Records from a dataset:
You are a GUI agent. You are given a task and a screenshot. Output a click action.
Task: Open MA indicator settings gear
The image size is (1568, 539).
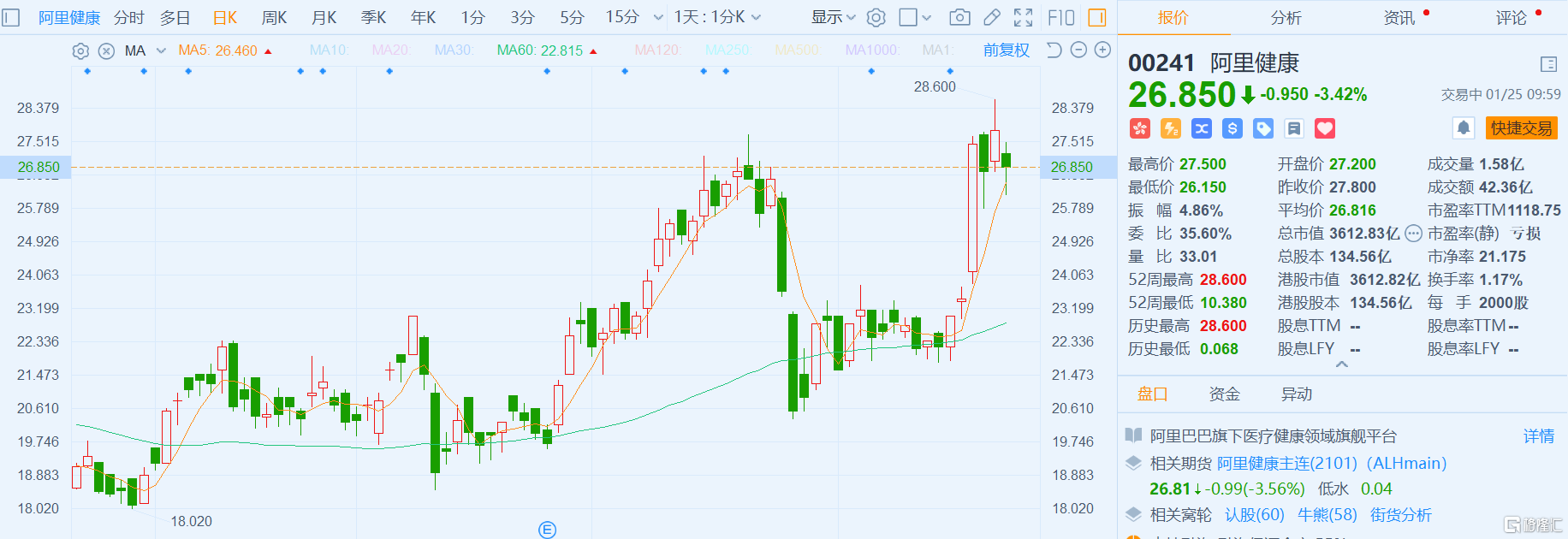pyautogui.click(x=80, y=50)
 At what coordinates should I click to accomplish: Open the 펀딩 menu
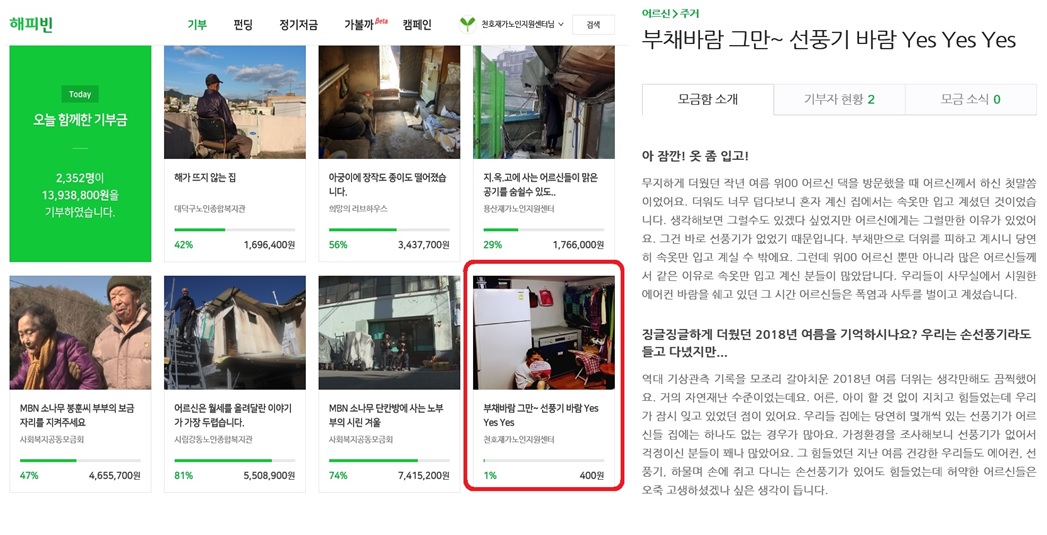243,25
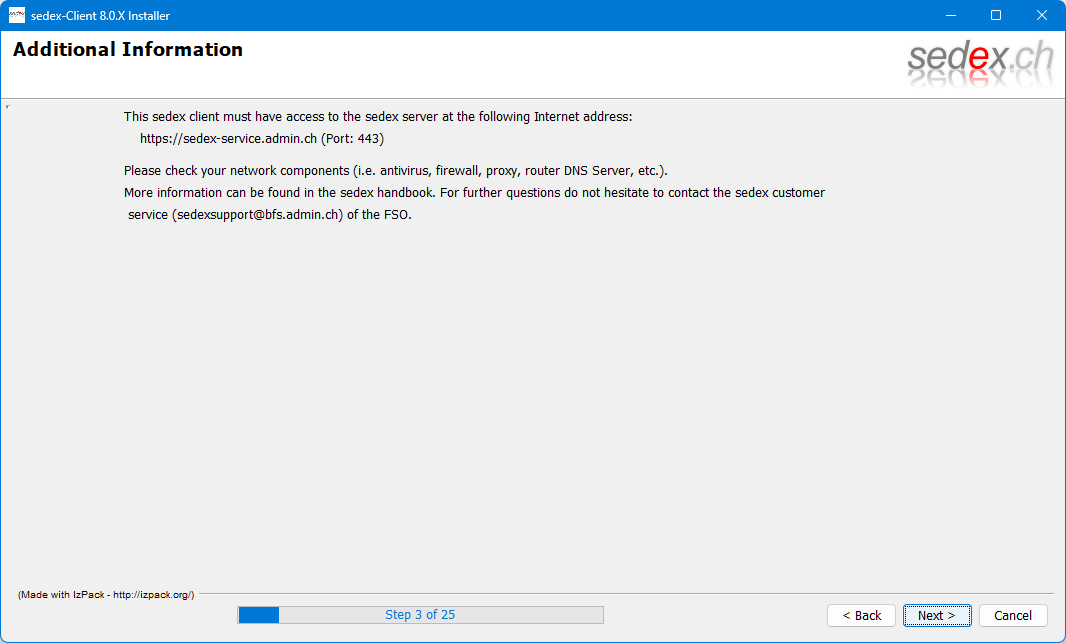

> **Exercise aim**
Put every line of the rows above into a numbered list, skipping any blank lines and leaving out the pictures.

> **Response to the task**
1. You are a GUI agent. You are given a task and a screenshot. Output a click action.
2. Task: Open MA indicator settings gear
3. The image size is (1568, 539).
4. pyautogui.click(x=80, y=50)
5.  At what coordinates should I click to accomplish: Open the 펀딩 menu
6. 243,25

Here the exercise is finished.